The task: Copy each of the rows below word for word.

Records for this exercise:
------------------------------------------------------------
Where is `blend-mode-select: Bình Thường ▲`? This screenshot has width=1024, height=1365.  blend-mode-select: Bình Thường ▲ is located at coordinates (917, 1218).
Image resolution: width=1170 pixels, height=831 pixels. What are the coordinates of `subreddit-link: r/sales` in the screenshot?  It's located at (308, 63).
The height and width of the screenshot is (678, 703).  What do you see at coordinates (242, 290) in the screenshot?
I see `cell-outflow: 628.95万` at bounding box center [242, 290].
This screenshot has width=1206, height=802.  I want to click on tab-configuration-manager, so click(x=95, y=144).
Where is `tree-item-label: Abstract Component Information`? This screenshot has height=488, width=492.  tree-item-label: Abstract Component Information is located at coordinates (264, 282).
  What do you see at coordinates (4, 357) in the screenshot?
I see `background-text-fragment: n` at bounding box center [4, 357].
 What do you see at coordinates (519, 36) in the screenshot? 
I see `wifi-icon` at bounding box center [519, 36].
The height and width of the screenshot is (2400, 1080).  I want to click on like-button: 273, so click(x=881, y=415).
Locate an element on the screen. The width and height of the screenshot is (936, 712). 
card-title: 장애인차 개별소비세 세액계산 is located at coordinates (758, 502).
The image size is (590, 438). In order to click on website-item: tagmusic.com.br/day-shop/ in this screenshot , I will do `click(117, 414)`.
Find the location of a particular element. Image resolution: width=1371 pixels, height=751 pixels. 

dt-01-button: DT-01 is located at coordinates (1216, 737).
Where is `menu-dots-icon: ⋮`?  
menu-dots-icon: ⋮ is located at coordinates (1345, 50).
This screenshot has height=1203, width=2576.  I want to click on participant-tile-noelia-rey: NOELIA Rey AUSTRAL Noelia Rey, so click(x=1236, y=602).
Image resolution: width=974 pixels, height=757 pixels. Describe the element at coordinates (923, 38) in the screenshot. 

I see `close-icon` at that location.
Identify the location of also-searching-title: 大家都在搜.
------------------------------------------------------------
Output of the task:
Where is `blend-mode-select: Bình Thường ▲`? This screenshot has width=1024, height=1365.  blend-mode-select: Bình Thường ▲ is located at coordinates (917, 1218).
Image resolution: width=1170 pixels, height=831 pixels. What are the coordinates of `subreddit-link: r/sales` in the screenshot?  It's located at (308, 63).
The height and width of the screenshot is (678, 703).  What do you see at coordinates (242, 290) in the screenshot?
I see `cell-outflow: 628.95万` at bounding box center [242, 290].
This screenshot has width=1206, height=802.  I want to click on tab-configuration-manager, so click(x=95, y=144).
Where is `tree-item-label: Abstract Component Information`? This screenshot has height=488, width=492.  tree-item-label: Abstract Component Information is located at coordinates (264, 282).
  What do you see at coordinates (4, 357) in the screenshot?
I see `background-text-fragment: n` at bounding box center [4, 357].
 What do you see at coordinates (519, 36) in the screenshot? 
I see `wifi-icon` at bounding box center [519, 36].
The height and width of the screenshot is (2400, 1080).  I want to click on like-button: 273, so click(x=881, y=415).
Locate an element on the screen. The width and height of the screenshot is (936, 712). 
card-title: 장애인차 개별소비세 세액계산 is located at coordinates (758, 502).
The image size is (590, 438). In order to click on website-item: tagmusic.com.br/day-shop/ in this screenshot , I will do `click(117, 414)`.
Find the location of a particular element. Image resolution: width=1371 pixels, height=751 pixels. 

dt-01-button: DT-01 is located at coordinates (1216, 737).
Where is `menu-dots-icon: ⋮`?  
menu-dots-icon: ⋮ is located at coordinates (1345, 50).
This screenshot has height=1203, width=2576.  I want to click on participant-tile-noelia-rey: NOELIA Rey AUSTRAL Noelia Rey, so click(x=1236, y=602).
Image resolution: width=974 pixels, height=757 pixels. Describe the element at coordinates (923, 38) in the screenshot. 

I see `close-icon` at that location.
Identify the location of also-searching-title: 大家都在搜.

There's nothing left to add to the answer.